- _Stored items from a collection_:

—————

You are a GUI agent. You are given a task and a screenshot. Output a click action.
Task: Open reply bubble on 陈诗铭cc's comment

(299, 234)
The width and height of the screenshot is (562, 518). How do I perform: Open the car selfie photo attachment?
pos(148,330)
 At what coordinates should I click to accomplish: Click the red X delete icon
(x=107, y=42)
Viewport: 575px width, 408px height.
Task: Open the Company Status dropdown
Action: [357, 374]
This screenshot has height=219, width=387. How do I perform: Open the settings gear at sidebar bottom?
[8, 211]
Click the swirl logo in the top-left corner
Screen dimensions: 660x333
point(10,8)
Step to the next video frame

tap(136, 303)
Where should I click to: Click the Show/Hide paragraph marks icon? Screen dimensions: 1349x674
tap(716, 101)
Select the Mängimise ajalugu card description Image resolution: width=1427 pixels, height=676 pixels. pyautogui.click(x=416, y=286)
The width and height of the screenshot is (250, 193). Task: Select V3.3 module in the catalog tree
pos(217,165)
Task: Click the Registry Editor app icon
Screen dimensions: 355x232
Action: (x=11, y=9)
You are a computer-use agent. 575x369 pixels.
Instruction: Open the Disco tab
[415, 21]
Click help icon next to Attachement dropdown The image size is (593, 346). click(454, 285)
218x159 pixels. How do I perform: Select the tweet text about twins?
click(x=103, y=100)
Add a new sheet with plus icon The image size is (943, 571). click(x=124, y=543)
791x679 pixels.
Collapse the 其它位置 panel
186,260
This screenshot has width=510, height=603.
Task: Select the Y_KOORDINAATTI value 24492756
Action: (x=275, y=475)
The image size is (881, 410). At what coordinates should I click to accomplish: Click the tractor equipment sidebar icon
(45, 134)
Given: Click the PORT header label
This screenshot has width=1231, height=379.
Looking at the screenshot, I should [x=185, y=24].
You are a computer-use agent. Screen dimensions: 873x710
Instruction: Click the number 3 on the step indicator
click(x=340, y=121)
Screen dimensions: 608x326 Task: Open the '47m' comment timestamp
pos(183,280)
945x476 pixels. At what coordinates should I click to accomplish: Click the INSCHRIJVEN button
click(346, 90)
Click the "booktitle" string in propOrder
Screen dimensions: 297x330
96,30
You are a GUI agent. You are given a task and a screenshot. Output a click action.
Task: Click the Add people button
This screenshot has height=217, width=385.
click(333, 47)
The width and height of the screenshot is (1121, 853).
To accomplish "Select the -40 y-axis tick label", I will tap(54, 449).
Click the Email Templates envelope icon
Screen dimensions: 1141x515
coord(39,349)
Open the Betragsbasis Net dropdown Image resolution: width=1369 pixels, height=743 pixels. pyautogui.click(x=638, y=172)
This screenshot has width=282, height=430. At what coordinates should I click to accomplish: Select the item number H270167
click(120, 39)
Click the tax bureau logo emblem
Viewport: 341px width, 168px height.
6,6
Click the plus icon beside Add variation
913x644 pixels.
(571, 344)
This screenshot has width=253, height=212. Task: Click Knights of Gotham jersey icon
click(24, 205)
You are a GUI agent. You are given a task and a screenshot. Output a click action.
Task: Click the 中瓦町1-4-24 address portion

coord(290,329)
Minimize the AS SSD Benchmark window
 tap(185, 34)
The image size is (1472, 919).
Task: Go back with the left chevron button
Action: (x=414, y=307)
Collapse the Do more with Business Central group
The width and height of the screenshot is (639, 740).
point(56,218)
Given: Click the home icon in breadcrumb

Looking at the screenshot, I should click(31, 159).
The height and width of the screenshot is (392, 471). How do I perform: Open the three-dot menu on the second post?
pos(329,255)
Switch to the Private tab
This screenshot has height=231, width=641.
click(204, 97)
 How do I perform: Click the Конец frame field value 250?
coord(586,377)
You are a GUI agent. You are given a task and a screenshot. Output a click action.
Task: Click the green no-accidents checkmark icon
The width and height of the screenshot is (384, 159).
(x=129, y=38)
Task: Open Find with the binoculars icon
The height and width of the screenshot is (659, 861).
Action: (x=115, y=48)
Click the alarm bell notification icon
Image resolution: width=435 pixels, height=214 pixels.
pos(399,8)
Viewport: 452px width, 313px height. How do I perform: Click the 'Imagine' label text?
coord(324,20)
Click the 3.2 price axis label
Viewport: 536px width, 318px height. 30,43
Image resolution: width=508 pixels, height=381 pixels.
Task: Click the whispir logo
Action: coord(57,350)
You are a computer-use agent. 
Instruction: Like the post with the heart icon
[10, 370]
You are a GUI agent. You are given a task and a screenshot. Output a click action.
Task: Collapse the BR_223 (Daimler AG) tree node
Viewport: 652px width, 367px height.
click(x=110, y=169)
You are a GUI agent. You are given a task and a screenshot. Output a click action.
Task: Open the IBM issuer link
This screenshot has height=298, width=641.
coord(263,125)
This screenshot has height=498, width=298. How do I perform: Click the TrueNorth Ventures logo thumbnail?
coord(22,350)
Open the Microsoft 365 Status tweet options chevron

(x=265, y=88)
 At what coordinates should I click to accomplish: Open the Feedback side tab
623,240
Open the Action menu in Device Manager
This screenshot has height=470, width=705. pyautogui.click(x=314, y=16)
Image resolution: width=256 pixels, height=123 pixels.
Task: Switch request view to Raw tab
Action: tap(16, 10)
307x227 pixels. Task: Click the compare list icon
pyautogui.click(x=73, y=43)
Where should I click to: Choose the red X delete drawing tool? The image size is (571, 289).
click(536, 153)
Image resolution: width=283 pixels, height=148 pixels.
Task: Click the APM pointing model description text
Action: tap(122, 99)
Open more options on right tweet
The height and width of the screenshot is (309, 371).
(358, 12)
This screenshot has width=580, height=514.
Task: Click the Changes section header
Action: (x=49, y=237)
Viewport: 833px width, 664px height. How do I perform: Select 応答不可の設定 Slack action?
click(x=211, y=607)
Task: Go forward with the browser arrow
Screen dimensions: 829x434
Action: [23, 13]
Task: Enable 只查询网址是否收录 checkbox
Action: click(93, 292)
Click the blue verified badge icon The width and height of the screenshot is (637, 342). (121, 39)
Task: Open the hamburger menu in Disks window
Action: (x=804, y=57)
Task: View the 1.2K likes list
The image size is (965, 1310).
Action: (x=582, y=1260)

—————

- _What to produce_:
Among the lines above, which ones include the word "computer"? Copy them.

- _Answer area_:
You are a computer-use agent. 575x369 pixels.
You are a computer-use agent. Screen dimensions: 873x710
You are a computer-use agent. 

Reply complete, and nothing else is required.